Just find Venus (hard to miss) in the western sky and measure 9 fist-widths to the right (or face Venus and then turn 90 degrees to your right). Starting at 6:52 p.m., you should see the ISS appear near the horizon below this spot and move upward and to the right. It should be easy to spot because it will be almost as bright as Venus.
At 6:54:43 p.m. (get an accurate time check for your watch!) it will be due north and three fist-widths above the northern horizon. Keep watching closely because at 6:56:00 p.m. the ISS will be quite close to the Moon.
According to Heaven’s Above, the website I use for satellite passes, the ISS will pass very close to the Moon. According to the Planetarium program ‘Stellarium’ it will pass *directly* between Guam and the Moon.
The only way to figure out which one is true, is for you to go out and watch what happens!!
At 6:56:51 p.m. the ISS will be right below Rigel, the upper foot star of Orion the Hunter and just after 7:00 p.m. it will disappear between Sirius, the brightest star and Canopus, the second brightest star.

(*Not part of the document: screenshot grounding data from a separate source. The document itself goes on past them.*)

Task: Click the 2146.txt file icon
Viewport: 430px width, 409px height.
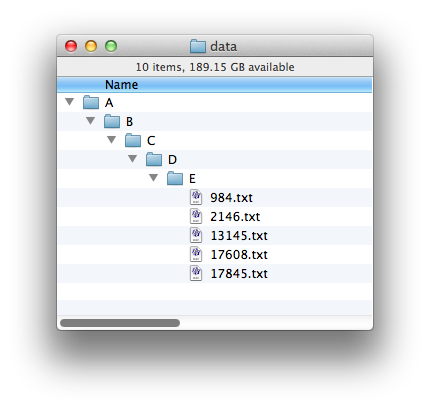Action: point(196,216)
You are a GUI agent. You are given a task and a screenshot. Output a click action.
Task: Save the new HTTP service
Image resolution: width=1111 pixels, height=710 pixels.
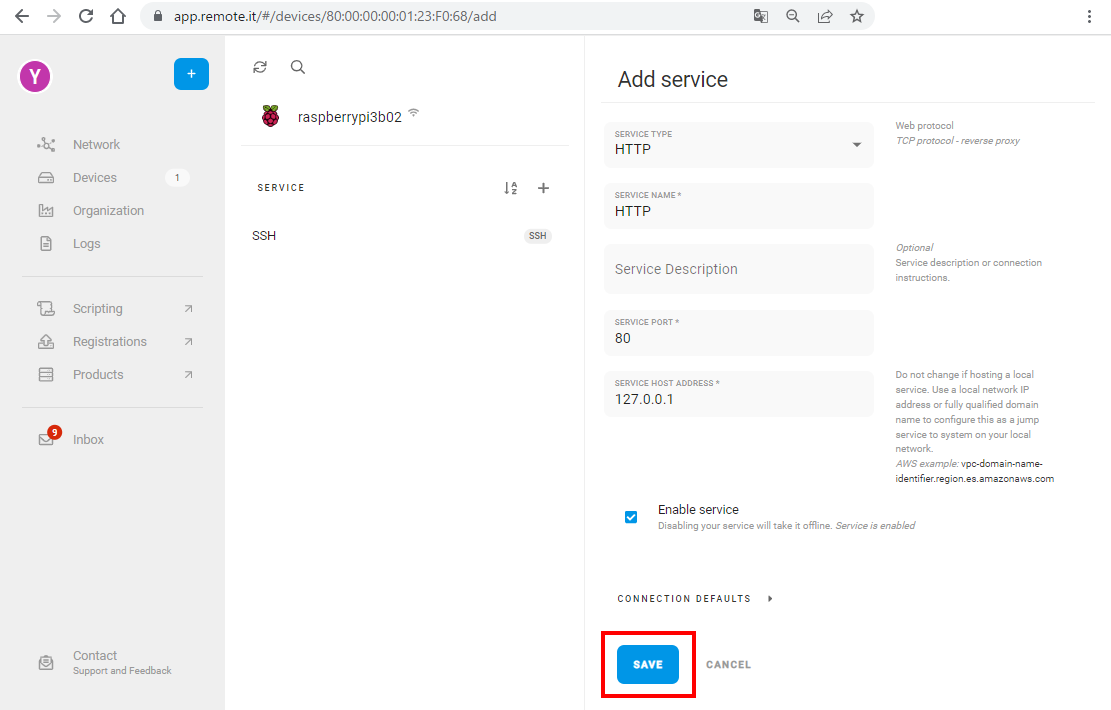647,665
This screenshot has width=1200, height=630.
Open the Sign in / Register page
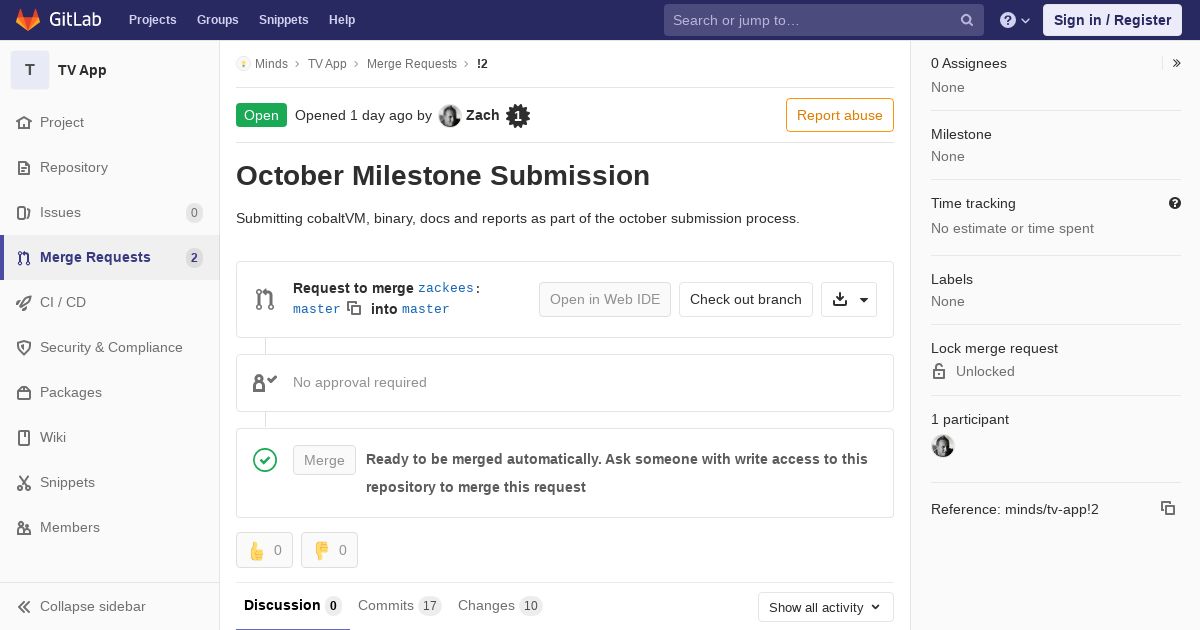1112,20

Even if the ISS doesn’t appear to travel across the face of the Moon, bright passes are always fun to watch. Make sure you take your binoculars and cameras out for this one and let me know what you observe!
2. Winter Skies
‘Winter Skies’ will be presented next week on Thursday, Friday and Saturday, the 12th, 13th and 14th of January at 6:30 p.m. We’ll first journey to the North Pole and then travel to Denver, Miami and finally to Guam. Then we’ll embark on a tour of the Perseus legend cycle constellations, the southern sky groups and the winter Zodiac constellations. We’ll find all the bright stars of winter and tell you how to spot three galaxies without a telescope.
‘Winter Skies’ on Guam are amazing and perhaps the most amazing thing about them is that you can go out and look at them without risking frostbite! After Winter Skies, stay for Quality Time with the Star Lady at 7:00 p.m. I’ll answer your sky questions and then we’ll go out in that lovely (and warm) tropical night and find all the stuff you learned about in the real sky!!
The doors open at 6:00 p.m. each night and Planetarium shows are always free. Don’t miss it!!